Really wish I could just download the repo manually…I know I’m just ignorant but this seems like a very complex process just to download the repo so I can run the Anvil Server on my own machine.
Try adding the lines that they suggest to your config:
Host anvil.works
IdentityFile <path to your key>
HostkeyAlgorithms +ssh-rsa
PubkeyAcceptedAlgorithms +ssh-rsa
(BTW - the shell request error is as expected. We’re only using the ssh command to test the connection. We don’t actually expect anvil to give us a shell at their end)!
YES!!! Sorry…been beating my head against a wall all day Friday before even posting here and this morning was just continuing the frustration. Your suggested change to the config file did the trick. Wow what a relief to finally get this sorted.
Ha!
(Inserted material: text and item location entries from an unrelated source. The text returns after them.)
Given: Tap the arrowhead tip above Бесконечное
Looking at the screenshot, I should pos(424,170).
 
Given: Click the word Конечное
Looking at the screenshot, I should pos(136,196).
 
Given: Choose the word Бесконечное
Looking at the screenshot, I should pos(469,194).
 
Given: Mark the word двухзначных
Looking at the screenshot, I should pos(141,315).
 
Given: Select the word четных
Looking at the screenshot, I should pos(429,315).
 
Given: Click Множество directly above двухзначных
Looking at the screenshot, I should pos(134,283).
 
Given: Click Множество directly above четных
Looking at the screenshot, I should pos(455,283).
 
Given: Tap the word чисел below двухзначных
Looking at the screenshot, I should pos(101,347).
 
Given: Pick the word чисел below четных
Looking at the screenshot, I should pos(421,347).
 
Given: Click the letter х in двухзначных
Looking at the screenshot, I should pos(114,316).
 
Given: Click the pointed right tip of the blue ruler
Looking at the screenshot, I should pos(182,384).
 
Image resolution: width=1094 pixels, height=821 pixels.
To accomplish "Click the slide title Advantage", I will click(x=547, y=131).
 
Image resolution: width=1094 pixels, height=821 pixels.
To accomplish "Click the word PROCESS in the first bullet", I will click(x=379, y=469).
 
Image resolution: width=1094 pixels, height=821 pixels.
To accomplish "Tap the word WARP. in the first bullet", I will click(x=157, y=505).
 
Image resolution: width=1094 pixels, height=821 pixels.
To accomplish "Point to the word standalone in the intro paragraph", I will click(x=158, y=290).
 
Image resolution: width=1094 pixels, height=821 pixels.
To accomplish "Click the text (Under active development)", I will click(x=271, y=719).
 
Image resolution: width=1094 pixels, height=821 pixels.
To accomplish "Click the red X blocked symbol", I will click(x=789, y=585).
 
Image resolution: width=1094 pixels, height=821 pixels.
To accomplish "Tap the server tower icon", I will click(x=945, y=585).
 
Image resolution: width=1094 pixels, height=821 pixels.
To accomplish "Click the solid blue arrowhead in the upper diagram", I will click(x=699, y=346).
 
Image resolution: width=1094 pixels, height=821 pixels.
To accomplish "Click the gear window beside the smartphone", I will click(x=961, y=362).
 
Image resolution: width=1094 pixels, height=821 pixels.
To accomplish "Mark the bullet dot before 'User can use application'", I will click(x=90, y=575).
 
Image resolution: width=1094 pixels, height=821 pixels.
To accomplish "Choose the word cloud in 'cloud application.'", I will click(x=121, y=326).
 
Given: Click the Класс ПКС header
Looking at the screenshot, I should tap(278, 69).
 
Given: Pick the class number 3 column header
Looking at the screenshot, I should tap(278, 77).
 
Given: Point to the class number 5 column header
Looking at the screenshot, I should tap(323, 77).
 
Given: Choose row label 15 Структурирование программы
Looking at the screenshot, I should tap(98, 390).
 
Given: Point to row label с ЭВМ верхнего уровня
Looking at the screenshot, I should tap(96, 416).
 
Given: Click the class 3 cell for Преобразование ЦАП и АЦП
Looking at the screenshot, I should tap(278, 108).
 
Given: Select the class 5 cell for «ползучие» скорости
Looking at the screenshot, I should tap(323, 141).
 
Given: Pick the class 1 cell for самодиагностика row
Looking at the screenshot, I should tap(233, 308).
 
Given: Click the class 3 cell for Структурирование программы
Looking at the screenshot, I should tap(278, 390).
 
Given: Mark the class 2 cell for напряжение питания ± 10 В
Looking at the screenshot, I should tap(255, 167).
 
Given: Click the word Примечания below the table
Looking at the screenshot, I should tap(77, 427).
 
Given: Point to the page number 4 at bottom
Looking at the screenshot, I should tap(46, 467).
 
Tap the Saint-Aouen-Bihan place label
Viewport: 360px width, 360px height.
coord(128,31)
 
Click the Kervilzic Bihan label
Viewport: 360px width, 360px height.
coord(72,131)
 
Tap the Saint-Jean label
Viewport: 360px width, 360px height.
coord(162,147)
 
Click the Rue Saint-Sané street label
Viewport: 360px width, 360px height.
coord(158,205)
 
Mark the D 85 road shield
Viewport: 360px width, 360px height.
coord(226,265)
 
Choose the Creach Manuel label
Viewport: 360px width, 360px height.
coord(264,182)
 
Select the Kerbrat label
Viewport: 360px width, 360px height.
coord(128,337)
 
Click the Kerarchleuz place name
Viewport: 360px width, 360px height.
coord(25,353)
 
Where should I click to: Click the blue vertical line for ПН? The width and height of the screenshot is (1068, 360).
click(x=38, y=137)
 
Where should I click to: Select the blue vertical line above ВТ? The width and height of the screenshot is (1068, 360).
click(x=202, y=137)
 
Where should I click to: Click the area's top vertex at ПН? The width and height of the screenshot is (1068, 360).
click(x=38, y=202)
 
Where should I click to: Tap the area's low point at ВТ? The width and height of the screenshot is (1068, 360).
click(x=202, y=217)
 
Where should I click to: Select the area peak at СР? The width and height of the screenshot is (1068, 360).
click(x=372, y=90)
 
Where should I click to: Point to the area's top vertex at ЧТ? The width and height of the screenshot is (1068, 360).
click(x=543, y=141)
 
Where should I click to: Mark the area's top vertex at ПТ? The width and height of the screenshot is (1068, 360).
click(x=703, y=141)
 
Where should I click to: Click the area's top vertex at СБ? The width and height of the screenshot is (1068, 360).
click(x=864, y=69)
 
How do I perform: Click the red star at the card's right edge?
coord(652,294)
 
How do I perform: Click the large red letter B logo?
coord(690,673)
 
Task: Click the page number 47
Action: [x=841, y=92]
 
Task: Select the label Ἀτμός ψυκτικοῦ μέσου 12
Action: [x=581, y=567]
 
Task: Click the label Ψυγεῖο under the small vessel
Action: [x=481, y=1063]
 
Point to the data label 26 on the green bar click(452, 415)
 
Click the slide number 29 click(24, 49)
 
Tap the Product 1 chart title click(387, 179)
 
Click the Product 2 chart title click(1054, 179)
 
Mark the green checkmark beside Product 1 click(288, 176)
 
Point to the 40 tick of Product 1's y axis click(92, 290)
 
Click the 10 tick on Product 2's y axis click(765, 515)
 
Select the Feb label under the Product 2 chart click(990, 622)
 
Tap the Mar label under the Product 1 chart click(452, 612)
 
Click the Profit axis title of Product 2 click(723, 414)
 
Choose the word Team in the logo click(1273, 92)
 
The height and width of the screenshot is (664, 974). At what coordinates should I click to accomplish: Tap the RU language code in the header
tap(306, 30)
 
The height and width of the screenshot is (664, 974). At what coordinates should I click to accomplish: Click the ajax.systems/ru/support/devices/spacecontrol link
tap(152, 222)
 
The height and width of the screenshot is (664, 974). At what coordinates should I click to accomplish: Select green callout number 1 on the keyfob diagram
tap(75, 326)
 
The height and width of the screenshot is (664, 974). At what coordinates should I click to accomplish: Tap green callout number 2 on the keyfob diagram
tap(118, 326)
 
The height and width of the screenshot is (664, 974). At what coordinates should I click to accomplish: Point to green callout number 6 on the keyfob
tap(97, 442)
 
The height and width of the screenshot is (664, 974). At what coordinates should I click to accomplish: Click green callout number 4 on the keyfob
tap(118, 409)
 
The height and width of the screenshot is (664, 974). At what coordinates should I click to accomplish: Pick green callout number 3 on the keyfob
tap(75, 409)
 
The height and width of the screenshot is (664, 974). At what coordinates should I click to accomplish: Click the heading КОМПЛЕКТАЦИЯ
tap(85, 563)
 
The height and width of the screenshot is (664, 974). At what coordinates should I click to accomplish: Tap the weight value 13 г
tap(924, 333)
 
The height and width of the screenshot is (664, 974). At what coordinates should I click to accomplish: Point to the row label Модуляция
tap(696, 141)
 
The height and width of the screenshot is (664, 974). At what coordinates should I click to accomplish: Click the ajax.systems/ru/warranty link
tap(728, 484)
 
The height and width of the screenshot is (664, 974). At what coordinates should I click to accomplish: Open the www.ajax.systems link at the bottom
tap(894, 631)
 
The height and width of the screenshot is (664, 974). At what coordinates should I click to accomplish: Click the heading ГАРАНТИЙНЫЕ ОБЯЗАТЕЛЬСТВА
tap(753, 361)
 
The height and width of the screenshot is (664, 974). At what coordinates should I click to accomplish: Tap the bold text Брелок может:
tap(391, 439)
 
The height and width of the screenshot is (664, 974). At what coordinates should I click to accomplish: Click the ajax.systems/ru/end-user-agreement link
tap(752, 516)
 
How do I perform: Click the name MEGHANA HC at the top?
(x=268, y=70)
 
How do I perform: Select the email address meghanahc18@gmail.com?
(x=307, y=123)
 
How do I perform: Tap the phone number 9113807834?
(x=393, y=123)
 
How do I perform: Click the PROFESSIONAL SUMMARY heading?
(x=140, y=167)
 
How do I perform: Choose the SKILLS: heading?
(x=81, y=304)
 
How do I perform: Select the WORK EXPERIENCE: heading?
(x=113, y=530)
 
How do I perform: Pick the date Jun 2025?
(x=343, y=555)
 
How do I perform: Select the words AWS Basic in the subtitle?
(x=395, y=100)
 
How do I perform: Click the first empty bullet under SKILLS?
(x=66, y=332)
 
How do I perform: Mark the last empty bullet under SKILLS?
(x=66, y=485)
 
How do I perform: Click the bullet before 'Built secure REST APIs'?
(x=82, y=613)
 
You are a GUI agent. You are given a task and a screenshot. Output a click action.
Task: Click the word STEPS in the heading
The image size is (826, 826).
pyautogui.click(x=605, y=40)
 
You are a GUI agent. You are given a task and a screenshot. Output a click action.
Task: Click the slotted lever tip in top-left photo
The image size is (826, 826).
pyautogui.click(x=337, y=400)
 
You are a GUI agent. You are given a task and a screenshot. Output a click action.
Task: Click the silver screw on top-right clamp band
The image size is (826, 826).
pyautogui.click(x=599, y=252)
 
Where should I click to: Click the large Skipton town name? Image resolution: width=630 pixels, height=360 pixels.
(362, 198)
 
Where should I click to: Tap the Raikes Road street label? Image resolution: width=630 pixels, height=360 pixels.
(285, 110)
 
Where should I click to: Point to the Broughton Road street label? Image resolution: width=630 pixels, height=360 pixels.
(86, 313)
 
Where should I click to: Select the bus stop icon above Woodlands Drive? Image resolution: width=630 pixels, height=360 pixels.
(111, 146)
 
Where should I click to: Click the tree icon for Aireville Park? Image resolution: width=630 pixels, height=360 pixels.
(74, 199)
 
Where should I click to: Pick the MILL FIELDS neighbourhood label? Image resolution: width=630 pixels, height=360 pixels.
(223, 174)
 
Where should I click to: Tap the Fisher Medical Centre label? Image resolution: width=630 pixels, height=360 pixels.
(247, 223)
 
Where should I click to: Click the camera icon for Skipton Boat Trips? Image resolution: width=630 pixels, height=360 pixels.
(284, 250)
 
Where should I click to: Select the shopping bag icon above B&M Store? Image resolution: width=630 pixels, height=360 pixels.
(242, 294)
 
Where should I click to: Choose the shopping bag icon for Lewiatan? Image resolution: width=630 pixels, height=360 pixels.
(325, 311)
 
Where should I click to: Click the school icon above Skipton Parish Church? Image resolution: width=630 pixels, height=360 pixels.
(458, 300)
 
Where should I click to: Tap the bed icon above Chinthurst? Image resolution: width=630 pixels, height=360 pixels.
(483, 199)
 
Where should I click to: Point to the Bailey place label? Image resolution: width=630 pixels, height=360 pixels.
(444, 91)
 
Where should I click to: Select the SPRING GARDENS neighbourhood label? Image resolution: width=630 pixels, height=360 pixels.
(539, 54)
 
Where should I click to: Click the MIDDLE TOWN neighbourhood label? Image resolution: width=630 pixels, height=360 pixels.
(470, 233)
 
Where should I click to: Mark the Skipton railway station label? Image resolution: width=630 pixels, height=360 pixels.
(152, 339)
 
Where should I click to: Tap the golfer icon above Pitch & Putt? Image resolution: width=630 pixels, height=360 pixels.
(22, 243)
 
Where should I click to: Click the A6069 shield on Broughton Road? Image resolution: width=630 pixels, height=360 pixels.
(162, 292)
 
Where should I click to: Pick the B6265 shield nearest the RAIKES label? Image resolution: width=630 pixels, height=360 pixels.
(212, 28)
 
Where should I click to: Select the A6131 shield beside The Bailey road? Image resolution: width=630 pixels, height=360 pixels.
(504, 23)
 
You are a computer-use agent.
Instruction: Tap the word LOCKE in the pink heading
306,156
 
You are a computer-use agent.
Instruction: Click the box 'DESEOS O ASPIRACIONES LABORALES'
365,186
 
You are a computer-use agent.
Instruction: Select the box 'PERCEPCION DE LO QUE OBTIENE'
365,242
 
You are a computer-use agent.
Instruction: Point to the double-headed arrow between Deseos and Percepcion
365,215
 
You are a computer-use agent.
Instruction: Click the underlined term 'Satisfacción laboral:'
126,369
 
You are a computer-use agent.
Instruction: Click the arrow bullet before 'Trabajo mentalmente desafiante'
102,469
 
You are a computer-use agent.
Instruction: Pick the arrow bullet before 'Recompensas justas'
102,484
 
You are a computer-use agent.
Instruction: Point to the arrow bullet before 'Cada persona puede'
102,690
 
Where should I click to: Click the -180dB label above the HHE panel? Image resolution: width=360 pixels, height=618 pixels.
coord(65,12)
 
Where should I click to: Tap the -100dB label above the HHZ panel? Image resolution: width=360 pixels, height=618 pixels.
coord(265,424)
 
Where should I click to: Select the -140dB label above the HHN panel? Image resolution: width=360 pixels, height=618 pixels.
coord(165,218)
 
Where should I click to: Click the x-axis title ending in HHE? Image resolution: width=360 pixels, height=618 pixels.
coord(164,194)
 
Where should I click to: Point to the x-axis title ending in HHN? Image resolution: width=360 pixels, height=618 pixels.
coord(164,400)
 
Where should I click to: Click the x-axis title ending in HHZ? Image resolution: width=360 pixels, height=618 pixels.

I love it when I think I need to solve something only to open the source code and realize I already did. I literally smile and mutter to myself every time “Thanks past me”
One of those options isn’t valid in my current version, so here’s what my entry looks like now:
Host anvil.works
IdentityFile ~/.ssh/anvil_rsa
# When this stops working and you eventually look in here, have a read of
# https://anvil.works/forum/t/ssh-key-not-working/10227
# and then uncomment these two lines:
# HostkeyAlgorithms +ssh-rsa
# PubkeyAcceptedAlgorithms +ssh-rsa
Really appreciate you setting me on the right track!